[Rows for locating words and elements]
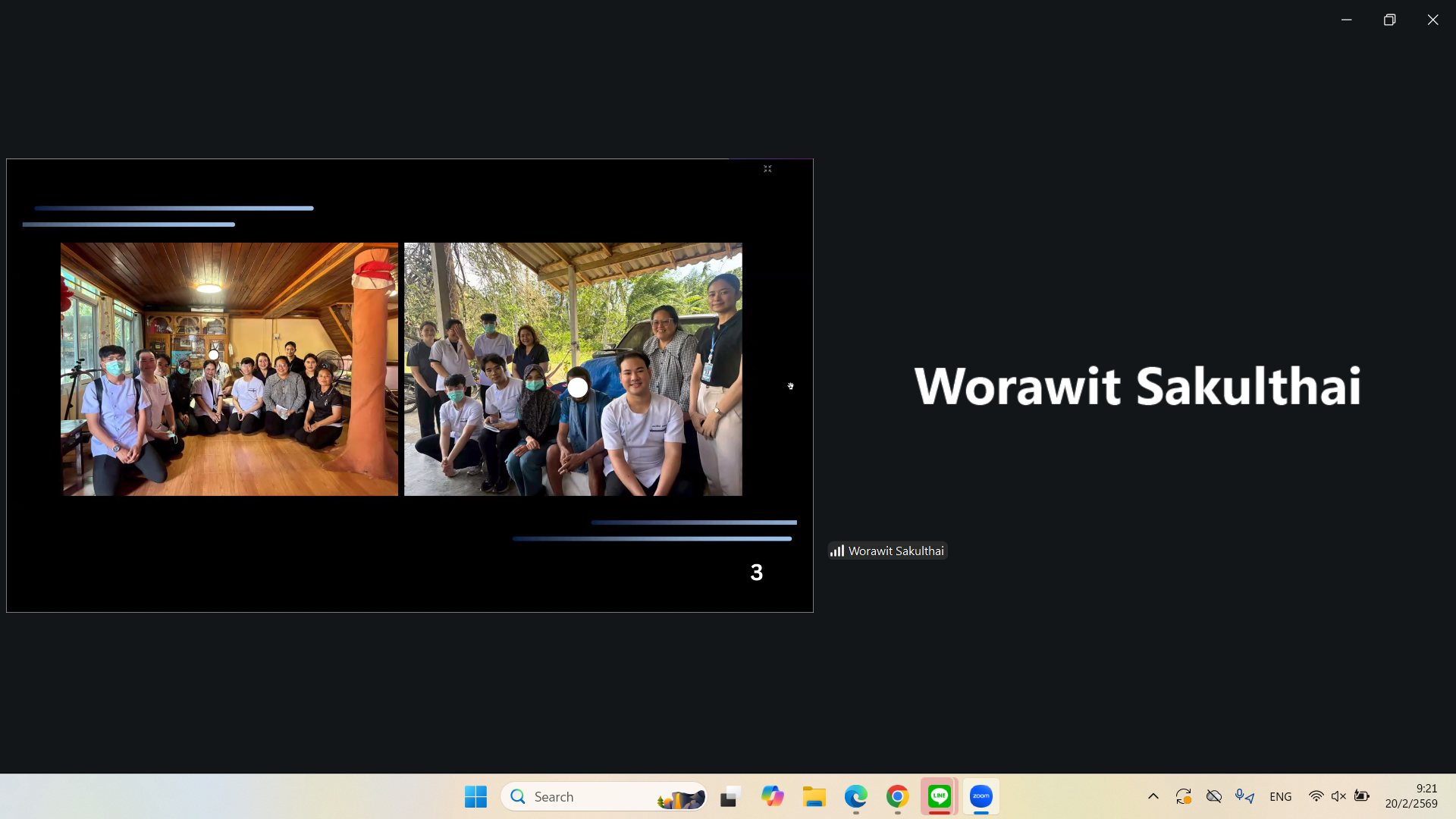Click the OneDrive not-synced cloud icon
This screenshot has width=1456, height=819.
[x=1213, y=796]
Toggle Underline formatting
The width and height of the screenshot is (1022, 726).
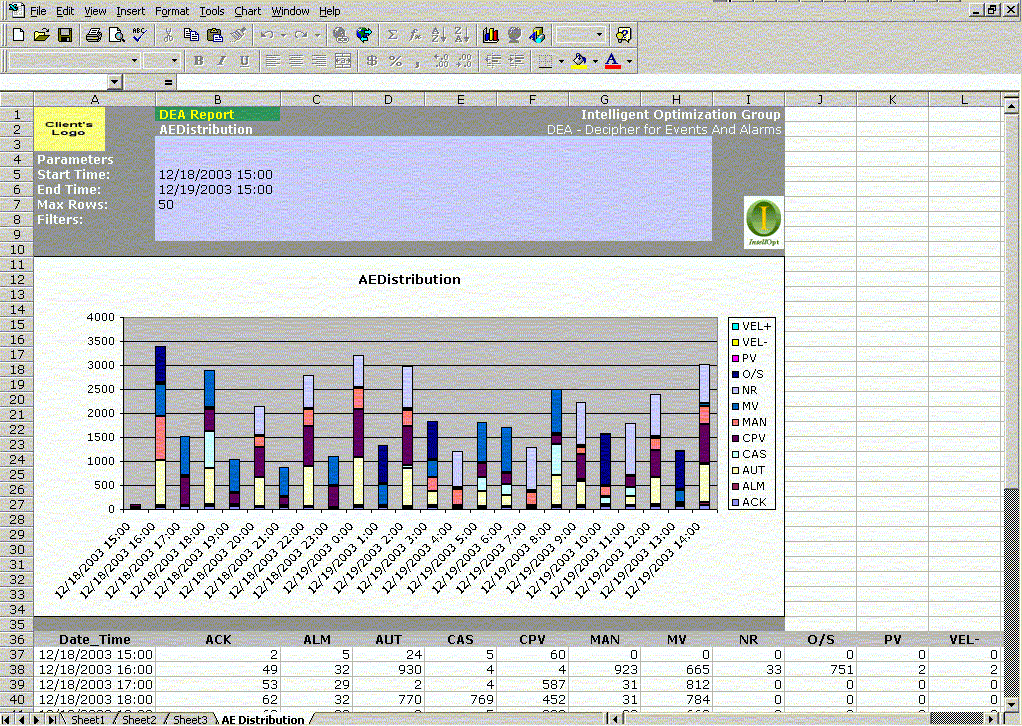(x=245, y=61)
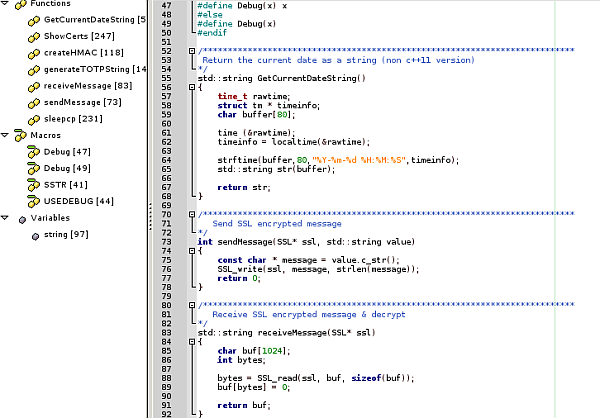The width and height of the screenshot is (600, 418).
Task: Click the sidebar splitter handle
Action: (151, 209)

GOAL
Please rewrite all the rows above with "Underline" replaced by "Italic" and everything else unchanged, leaving out the pictures.

FULL SOLUTION
Click the OneDrive not-synced cloud icon
This screenshot has width=1456, height=819.
[x=1213, y=796]
Toggle Italic formatting
The width and height of the screenshot is (1022, 726).
(x=245, y=61)
The width and height of the screenshot is (600, 418).
Task: Click the sidebar splitter handle
Action: (151, 209)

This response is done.